Not out of sarcasm. Sculling with an oar seemed to be a deep South thing. Most wood boats down here had a single oarlock on the left side on the stern. Put an oar into that, extend the oar back until the blade was in the water flat and do a figure 8 motion with your left wrist. The advantage was you could still fish while moving with a cane pole or a flyrod and popping bug.


----------



## X-Shark (Oct 3, 2007)

Batteries. in the console......Yes......and .......Maybe ? The boat will need deep exploring to make sure the cable routing can be done. You can't do it on some boats.


----------



## kanaka (Oct 3, 2007)

Byelverton27 said:


> Where did you mount the 3 batteries for the trolling motor? I’ve got a 27 gamefish with the coffin box and am considering installing a minn Kota but not sure what the best option for battery placement would be. Thanks


I can show you how NOT to install them. Dealer did this.

Inside coffin box.











Under the hatch.


----------



## JoeyWelch (Sep 25, 2009)

What dealer was it? Just wondering so I can be sure I never give them a dime of my money.


----------



## hjorgan (Sep 30, 2007)

I saw a catamaran in the Keys with a TM mounted to the swim platform. It was fishing a patch reef and the water wasn't rough. Seemed to work for them.


----------



## kanaka (Oct 3, 2007)

JoeyWelch said:


> What dealer was it? Just wondering so I can be sure I never give them a dime of my money.


Supposedly the dealer where the owner bought the boat from. Don't think he ever fessed up the name.
Typical THT drama, there's another thread " FLIR installed on the wrong boat, what do I do?"






Dealer ruined my coffin box - The Hull Truth - Boating and Fishing Forum


The Boating Forum - Dealer ruined my coffin box - I had dealer install trolling motor on my seahunt 27 gamefish and they cut a hole in the bottom of the coffin box to put the batteries in and placed an access hatch. They assured me that i could still use my coffin box, but of course it leaks...



www.thehulltruth.com


----------



## SH27GameFish (Jul 4, 2014)

X-Shark said:


> Batteries. in the console......Yes......and .......Maybe ? The boat will need deep exploring to make sure the cable routing can be done. You can't do it on some boats.


my SH had a pull rope thru small limber holes, but remove tacklebox from stdb side and you can see up the side


----------



## X-Shark (Oct 3, 2007)

I've had New boats that had a LOT of fiberglass shrads....Stick your arm in there and it would come out bloody. You can't tie the cabling up to make it fixed in a Lot of these runs.....So I sheath the cable with a special sheathing to protect against abrasion.......I bet you do not find extras like that in most boats.


----------

■ Data extract:

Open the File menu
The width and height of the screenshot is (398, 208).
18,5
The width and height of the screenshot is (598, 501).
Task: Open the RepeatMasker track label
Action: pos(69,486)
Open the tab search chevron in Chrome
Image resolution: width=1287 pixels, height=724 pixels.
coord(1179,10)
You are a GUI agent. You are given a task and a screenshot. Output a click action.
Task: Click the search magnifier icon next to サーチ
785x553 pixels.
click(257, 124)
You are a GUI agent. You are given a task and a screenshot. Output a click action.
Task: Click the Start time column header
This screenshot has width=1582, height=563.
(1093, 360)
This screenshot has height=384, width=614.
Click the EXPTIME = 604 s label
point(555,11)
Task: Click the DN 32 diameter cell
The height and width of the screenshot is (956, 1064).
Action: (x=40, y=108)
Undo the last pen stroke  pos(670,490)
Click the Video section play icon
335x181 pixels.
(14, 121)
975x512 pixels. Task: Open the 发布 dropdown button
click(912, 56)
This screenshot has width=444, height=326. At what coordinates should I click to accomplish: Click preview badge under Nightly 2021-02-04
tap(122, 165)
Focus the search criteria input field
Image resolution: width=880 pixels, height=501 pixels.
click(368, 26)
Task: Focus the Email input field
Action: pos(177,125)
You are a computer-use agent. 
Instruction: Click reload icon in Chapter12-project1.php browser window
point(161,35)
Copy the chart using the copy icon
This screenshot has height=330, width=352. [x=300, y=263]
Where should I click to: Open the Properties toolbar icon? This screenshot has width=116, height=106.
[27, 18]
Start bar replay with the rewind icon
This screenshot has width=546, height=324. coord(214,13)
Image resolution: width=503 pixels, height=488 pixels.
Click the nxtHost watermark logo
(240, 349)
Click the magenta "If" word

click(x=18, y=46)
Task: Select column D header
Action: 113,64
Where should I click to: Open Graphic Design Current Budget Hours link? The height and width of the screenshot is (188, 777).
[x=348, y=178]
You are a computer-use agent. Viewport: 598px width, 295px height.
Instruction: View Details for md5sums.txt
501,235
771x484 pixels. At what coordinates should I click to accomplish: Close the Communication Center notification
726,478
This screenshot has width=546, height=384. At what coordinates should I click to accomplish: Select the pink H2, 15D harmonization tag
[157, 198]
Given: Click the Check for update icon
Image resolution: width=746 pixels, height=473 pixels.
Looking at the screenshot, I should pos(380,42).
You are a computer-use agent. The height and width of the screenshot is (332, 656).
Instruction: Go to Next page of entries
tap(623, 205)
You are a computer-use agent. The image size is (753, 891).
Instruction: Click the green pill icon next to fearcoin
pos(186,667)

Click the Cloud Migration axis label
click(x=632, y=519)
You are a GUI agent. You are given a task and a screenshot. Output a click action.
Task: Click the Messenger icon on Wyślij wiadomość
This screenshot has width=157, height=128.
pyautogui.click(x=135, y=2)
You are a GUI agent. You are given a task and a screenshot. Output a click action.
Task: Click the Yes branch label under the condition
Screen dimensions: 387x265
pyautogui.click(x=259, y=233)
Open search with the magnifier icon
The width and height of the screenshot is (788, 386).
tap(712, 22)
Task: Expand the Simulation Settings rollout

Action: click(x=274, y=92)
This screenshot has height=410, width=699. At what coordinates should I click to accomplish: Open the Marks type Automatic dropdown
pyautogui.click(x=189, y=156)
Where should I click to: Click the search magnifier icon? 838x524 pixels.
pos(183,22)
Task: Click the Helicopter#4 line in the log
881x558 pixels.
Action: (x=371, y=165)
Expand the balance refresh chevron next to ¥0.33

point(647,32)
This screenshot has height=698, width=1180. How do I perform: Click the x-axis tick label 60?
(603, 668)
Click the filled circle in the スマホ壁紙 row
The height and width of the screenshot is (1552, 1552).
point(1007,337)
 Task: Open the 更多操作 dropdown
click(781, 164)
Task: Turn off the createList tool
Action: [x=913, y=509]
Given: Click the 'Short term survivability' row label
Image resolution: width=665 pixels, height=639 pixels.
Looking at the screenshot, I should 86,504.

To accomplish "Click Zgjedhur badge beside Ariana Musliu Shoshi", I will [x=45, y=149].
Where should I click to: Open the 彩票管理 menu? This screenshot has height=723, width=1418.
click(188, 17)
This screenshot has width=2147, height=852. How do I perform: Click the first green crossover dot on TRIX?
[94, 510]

■ Short task:
According to the forum thread, on which side of the stern did most wood boats in the deep South have their single oarlock? You won't need the records here.

■ Answer to the exercise:
On the left side.